One range is to be output from the listing below, exactly as written: the line with "Toggle Bold formatting" to the line with "You are a computer-use agent. The", both kept.
[Start of section]
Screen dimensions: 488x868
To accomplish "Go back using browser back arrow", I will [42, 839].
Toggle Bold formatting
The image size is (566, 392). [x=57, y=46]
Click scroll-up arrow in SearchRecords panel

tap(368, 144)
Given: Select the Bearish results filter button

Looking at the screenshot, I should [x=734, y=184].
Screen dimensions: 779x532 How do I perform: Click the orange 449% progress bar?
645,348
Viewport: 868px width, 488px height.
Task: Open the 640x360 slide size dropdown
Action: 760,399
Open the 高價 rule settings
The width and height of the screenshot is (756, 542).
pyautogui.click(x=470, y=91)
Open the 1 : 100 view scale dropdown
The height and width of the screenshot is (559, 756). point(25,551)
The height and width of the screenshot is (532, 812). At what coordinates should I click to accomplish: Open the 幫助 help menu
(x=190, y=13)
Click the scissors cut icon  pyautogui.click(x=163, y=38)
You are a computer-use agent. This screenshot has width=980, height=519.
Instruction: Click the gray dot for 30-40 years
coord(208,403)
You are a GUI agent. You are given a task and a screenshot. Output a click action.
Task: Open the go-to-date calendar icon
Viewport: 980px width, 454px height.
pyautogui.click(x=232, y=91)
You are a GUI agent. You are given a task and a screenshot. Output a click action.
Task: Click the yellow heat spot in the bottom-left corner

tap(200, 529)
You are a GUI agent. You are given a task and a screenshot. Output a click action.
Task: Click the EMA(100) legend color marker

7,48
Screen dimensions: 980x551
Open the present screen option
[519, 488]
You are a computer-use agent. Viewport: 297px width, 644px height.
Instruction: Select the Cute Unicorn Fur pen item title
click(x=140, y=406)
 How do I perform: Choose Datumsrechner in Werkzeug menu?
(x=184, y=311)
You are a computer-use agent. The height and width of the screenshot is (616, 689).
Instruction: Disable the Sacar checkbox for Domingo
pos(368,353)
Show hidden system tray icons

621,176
[End of section]
Task result:
Toggle Bold formatting
The image size is (566, 392). [x=57, y=46]
Click scroll-up arrow in SearchRecords panel

tap(368, 144)
Given: Select the Bearish results filter button

Looking at the screenshot, I should [x=734, y=184].
Screen dimensions: 779x532 How do I perform: Click the orange 449% progress bar?
645,348
Viewport: 868px width, 488px height.
Task: Open the 640x360 slide size dropdown
Action: 760,399
Open the 高價 rule settings
The width and height of the screenshot is (756, 542).
pyautogui.click(x=470, y=91)
Open the 1 : 100 view scale dropdown
The height and width of the screenshot is (559, 756). point(25,551)
The height and width of the screenshot is (532, 812). At what coordinates should I click to accomplish: Open the 幫助 help menu
(x=190, y=13)
Click the scissors cut icon  pyautogui.click(x=163, y=38)
You are a computer-use agent. This screenshot has width=980, height=519.
Instruction: Click the gray dot for 30-40 years
coord(208,403)
You are a GUI agent. You are given a task and a screenshot. Output a click action.
Task: Open the go-to-date calendar icon
Viewport: 980px width, 454px height.
pyautogui.click(x=232, y=91)
You are a GUI agent. You are given a task and a screenshot. Output a click action.
Task: Click the yellow heat spot in the bottom-left corner

tap(200, 529)
You are a GUI agent. You are given a task and a screenshot. Output a click action.
Task: Click the EMA(100) legend color marker

7,48
Screen dimensions: 980x551
Open the present screen option
[519, 488]
You are a computer-use agent. Viewport: 297px width, 644px height.
Instruction: Select the Cute Unicorn Fur pen item title
click(x=140, y=406)
 How do I perform: Choose Datumsrechner in Werkzeug menu?
(x=184, y=311)
You are a computer-use agent. The height and width of the screenshot is (616, 689).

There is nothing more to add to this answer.